The model is composed of two main parts:

1.	Feature extractor – built dynamically in the constructor (__init__), consisting of multiple convolutional blocks. Each block includes a convolutional layer, ReLU activation, and max pooling, allowing the network to learn increasingly abstract spatial features.

2.	Classifier – created automatically during the first forward pass, once the feature map size is known. It includes dropout for regularization, one hidden fully connected layer, and an output layer for classification (e.g., 120 classes).

This design allows the CNN to adapt its structure to different configurations without manually redefining the architecture each time, making it ideal for experiments in hyperparameter tuning and model comparison.

In [None]:
class FlexCNN(nn.Module):
    """
    A flexible Convolutional Neural Network with a dynamically created classifier.

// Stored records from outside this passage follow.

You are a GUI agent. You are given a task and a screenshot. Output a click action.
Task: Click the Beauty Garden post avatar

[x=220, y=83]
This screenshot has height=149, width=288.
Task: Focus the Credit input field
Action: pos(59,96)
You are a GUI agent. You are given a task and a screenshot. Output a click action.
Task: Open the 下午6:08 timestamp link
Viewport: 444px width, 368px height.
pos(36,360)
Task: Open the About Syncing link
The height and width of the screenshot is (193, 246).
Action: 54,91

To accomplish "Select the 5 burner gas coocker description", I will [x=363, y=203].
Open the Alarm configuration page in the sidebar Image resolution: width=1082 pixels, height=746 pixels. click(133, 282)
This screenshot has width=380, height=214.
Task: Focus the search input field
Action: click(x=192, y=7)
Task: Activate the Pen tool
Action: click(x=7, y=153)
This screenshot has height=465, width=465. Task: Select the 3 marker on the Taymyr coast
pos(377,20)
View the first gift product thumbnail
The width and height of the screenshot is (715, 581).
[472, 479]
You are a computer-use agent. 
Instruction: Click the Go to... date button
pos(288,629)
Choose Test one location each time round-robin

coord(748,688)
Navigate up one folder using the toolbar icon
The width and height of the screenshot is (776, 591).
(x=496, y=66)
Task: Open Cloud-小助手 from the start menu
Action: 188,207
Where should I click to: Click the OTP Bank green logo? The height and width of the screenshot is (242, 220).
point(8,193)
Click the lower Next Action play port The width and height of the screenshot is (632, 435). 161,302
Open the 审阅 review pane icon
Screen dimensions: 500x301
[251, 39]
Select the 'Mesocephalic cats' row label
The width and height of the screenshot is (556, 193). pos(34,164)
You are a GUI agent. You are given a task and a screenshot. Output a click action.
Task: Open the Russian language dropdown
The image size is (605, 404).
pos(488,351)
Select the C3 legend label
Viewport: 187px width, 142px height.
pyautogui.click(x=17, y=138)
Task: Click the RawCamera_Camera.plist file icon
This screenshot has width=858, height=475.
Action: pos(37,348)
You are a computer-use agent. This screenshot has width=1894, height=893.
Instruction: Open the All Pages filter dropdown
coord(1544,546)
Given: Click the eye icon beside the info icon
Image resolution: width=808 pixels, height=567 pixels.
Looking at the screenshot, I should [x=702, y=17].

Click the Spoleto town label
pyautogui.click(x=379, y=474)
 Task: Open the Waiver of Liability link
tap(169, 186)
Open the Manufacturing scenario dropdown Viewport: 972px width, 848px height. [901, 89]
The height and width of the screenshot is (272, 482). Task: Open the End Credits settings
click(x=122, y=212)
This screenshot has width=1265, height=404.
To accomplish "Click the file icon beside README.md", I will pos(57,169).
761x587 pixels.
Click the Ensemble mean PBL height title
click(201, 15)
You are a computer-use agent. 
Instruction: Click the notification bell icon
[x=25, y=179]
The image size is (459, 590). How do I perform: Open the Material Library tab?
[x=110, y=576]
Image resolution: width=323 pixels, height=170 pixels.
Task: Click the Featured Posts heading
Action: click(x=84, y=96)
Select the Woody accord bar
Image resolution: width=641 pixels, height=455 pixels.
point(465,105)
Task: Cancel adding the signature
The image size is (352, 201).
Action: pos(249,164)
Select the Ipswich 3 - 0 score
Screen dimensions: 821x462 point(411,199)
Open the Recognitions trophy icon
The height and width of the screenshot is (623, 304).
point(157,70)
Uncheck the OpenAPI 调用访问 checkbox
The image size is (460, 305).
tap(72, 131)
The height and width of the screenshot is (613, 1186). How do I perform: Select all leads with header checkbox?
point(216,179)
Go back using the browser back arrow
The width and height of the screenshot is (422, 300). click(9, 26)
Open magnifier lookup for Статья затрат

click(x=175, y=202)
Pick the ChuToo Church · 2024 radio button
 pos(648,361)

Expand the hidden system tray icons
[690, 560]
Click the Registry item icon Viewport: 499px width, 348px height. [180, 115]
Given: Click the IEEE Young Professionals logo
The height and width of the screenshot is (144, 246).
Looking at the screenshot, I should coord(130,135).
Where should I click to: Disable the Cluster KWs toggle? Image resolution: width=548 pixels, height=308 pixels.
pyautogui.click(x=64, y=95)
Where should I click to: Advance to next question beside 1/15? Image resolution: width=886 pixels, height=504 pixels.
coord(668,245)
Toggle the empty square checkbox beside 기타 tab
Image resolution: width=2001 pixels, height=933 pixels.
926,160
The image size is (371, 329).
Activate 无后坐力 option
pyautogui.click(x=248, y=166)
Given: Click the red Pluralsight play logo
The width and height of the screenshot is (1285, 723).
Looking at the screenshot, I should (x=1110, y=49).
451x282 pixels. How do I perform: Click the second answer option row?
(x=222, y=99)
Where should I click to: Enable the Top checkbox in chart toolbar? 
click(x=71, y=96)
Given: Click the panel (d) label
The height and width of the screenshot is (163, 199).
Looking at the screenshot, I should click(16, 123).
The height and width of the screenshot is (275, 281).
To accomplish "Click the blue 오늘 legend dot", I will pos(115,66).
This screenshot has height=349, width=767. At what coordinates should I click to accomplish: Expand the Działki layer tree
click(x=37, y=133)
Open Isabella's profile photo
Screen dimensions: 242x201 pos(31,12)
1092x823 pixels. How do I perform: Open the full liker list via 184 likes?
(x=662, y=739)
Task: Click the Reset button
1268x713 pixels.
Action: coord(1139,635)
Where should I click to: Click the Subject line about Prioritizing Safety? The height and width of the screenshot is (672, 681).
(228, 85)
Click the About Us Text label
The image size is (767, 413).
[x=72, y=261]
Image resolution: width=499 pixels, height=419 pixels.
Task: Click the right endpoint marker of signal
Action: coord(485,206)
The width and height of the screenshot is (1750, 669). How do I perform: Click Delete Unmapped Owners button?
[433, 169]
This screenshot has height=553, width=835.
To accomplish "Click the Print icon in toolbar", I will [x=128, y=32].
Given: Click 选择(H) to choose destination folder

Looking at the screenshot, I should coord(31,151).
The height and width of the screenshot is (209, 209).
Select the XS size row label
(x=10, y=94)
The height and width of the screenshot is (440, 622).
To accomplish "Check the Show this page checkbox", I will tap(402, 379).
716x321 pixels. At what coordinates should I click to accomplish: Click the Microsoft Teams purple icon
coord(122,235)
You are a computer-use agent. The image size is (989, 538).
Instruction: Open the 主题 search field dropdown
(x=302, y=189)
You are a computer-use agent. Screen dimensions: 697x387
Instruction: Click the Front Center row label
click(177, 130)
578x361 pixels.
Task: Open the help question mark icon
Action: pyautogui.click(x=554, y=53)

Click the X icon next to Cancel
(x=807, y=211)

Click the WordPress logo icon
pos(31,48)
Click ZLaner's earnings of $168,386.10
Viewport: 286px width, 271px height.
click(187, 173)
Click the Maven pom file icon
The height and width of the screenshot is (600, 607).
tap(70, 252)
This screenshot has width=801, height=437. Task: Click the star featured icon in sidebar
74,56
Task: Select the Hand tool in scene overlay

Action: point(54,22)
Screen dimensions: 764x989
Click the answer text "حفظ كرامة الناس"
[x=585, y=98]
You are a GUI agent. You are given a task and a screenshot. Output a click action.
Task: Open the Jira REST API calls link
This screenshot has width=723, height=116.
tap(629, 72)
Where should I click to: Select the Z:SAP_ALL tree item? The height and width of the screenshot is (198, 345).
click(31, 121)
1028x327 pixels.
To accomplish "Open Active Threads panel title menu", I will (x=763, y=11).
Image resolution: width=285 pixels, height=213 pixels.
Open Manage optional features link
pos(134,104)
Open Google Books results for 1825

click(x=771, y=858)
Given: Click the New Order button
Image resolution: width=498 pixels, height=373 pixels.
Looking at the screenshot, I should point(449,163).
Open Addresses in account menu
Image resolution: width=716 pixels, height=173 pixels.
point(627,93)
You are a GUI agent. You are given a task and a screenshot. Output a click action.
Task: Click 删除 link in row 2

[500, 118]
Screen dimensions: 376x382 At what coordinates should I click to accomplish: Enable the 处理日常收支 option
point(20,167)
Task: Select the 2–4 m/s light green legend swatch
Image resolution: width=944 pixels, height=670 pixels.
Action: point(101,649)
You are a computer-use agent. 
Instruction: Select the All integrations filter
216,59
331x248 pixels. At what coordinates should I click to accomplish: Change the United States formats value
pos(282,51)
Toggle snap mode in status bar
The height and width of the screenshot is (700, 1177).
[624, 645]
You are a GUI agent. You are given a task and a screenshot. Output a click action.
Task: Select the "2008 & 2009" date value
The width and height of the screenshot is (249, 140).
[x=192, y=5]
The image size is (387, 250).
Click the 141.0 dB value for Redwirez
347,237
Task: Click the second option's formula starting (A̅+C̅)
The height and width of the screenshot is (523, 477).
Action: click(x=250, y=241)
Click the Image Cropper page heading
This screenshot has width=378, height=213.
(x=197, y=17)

    This CNN's architecture is defined by the provided hyperparameters,
    allowing for a variable number of convolutional layers. The classifier
    (fully connected layers) is constructed during the first forward pass
    to adapt to the output size of the convolutional feature extractor.
    """

    def __init__(self, n_layers, n_filters, kernel_sizes, dropout_rate, fc_size):
        """
        Initialize the feature extraction portion of the network.

        Args:
            n_layers (int): Number of convolutional blocks to build.
            n_filters (list[int]): Output channels for each block.
            kernel_sizes (list[int]): Kernel sizes for the convolutions.
            dropout_rate (float): Dropout probability used in the classifier.
            fc_size (int): Hidden size of the fully connected layer.

        Returns:
            None
        """
        super(FlexCNN, self).__init__()

        # Initialize an empty list to hold the convolutional blocks
        blocks = []
        # Set the initial number of input channels for RGB images
        in_channels = 3

        # Loop to construct each convolutional block
        for i in range(n_layers):

            # Get the parameters for the current convolutional layer
            out_channels = n_filters[i]
            kernel_size = kernel_sizes[i]
            # Calculate padding to maintain the input spatial dimensions ('same' padding)
            padding = (kernel_size - 1) // 2

            # Define a block as a sequence of Conv, ReLU, and MaxPool layers
            block = nn.Sequential(
                nn.Conv2d(in_channels, out_channels, kernel_size, padding=padding),
                nn.ReLU(),
                nn.MaxPool2d(kernel_size=2, stride=2)
            )
            
            # Add the newly created block to the list
            blocks.append(block)

            # Update the number of input channels for the next block
            in_channels = out_channels

        # Combine all blocks into a single feature extractor module
        self.features = nn.Sequential(*blocks)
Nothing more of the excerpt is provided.